宮城谷昌光・聖枝夫妻とは日本各地あちこちと一緒に旅行させていただいた。
下呂温泉から始まる何年かに渉る旅行であった。私と担当の編集者二人、あるいは三人が同行した。といっても、歴史小説の取材行ではなく、純粋に楽しむための旅であった。
だが、漫然と行く先を決めたのではなく、目的ははっきりとしていた。まず第一は、古戦場と城跡を訪ねることにあった。尾張、三河周辺の地域では岡崎、吉良、桶狭間、長篠、清洲、小谷、新城、白子浜など信長、秀吉、家康、あるいは菅沼家ゆかりの城や寺や古戦場を回った。賤ヶ岳ではひょっとしたら私の祖先の一人かもしれない毛受(めんじゅ)勝助の墓碑にも詣でた。
宮城谷さんご夫妻との旅は、またいい宿を探す旅でもあった。温泉宿としては、下呂、湯谷、由布院、白骨、箱根芦ノ湖、松山道後。ホテルは蒲郡プリンス、マキノプリンス、中禅寺金谷、野尻湖プリンス、上高地帝国、名古屋マリオットアソシア、志摩観光。日本旅館の唐津洋々閣、京都柊家、俵屋。湯布院の亀の井別荘、玉の湯。
また焼き物の里にもたびたび立ち寄った。信楽、常滑、有田、伊万里、小鹿田(おんた)。
他にも九州日田、中国地方長門、萩、下関。京都、宇治、神戸、長浜、熱海、伊豆の国。いつどことどこを回って、泊まったのはどの土地かということは記憶が前後してしまっているから、順不同で述べた。
旅の夜は、宮城谷さんの独壇場だった。宿につくとすぐに宮城谷さんの部屋に皆で集まり、氏の話を伺うのである。風呂に入ることも忘れて、気がつくと夕食の時間になっている。深更から朝方まで仕事をする氏は、夜が更けてくるとさらに調子が出てくる。
何夜も氏から小説についての方法論や歴史の細部の意味、音楽の精妙さなど普段文章では読んだことのない内容の話を聞くことができた。まことに贅沢な時間であった。
録音しておかなかったことがつくづく残念だが、多分、私の血脈のなかにそのうちの何分の一かは溶け込んでいて、自分でも気がつかないうちにたとえば小説の書き方を論じるときなどに自然と湧いて出てきているに相違ない。

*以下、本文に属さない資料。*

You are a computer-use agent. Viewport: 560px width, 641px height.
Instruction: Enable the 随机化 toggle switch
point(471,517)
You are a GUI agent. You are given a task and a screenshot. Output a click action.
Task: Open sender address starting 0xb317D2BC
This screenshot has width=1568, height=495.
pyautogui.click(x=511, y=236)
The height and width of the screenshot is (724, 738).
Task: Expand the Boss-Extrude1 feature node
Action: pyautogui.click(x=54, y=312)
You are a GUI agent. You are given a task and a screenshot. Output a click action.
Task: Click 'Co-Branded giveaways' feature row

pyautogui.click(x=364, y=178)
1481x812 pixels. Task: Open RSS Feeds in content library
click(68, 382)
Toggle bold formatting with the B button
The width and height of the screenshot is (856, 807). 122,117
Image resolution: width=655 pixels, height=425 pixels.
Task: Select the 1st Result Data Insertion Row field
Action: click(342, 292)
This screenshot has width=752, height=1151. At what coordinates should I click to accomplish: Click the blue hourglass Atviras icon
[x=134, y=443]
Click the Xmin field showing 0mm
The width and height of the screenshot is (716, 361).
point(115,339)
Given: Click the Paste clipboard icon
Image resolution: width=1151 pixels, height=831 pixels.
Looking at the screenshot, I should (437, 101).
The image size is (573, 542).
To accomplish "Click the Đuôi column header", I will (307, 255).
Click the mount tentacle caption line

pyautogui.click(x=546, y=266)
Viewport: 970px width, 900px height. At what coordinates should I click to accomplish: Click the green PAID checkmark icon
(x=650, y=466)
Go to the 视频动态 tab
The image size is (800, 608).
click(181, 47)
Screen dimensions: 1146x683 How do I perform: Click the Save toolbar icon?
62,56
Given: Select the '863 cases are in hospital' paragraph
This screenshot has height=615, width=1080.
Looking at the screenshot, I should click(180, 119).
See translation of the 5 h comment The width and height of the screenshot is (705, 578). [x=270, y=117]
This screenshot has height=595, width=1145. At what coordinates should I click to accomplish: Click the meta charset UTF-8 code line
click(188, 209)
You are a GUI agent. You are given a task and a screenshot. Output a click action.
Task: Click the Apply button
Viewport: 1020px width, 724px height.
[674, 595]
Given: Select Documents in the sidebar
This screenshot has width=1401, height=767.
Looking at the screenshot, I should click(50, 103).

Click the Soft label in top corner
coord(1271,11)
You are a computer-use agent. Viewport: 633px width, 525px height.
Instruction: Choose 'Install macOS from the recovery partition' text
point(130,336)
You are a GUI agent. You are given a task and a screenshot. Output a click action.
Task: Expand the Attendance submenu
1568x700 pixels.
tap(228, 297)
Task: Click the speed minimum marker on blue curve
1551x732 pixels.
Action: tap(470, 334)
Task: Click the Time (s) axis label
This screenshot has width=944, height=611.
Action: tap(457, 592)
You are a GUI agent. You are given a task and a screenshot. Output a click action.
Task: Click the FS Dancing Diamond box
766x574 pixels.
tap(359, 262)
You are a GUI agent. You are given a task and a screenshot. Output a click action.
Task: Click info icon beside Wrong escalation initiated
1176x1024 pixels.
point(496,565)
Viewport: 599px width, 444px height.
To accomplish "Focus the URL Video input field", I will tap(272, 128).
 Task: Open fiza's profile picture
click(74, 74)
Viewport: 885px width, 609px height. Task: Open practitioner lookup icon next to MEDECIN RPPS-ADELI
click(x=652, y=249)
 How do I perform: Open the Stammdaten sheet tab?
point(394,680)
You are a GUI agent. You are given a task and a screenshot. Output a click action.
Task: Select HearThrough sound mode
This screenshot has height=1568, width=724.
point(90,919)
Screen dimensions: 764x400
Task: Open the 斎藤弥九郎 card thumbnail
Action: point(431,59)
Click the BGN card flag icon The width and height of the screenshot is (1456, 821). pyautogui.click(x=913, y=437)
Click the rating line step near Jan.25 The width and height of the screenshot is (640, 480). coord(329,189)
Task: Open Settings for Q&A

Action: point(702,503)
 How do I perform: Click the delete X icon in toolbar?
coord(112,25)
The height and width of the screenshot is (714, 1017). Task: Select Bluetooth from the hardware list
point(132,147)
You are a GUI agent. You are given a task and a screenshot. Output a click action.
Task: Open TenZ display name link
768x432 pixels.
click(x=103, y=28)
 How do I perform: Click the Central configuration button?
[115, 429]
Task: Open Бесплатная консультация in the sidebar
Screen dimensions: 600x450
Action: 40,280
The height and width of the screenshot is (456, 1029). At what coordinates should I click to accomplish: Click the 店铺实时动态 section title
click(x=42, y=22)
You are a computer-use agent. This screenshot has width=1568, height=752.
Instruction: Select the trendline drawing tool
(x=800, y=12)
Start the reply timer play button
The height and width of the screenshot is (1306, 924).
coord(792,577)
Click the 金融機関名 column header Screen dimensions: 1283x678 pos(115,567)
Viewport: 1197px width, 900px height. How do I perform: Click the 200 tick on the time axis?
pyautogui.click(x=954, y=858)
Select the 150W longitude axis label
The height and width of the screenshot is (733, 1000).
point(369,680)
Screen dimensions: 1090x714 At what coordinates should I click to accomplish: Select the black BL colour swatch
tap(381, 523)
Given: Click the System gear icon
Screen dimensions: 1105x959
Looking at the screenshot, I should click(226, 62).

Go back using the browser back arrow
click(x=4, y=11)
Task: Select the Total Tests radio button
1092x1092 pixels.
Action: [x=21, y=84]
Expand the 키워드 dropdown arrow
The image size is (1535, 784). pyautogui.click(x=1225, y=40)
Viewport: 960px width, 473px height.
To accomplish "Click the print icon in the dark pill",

宮城谷さんから伺ったそうしたおびただしい言葉のなかで、今も折に触れて蘇るフレーズがある。
「めんじょうさん、音楽って小説じゃないのかな」
この言葉は、旅の途中、昼間の立ち話でいきなり出てきた。初めてそれを聞いたときには、とっさに返す言葉が浮かばなかった。正直音楽と小説は別物だという気がそのときはしたのだ。音楽的な小説という言い方があるように、音楽のある何かの要素を思わせる作品があることは事実であるが、小説全体の概念が音楽のそれと通じるということはまったく思いのほかだった。私の困惑に気がついて、氏はすぐに言葉をつないだ。
「やはり違うかな」
若き日より、宮城谷さんが常に「方法」に思いを致していたことが、本書『他者が他者であること』を読めば分かる。小説においても、写真においても、宮城谷氏は、徹底的に方法を探る人である。あるいは、まず「方法」の研究から入る人と言い換えてもいい。
作家生活二十五年の記念に二〇一五年二月、自費出版で刊行された『うみの歳月』のあとがきでも、その苦闘の履歴が語られている。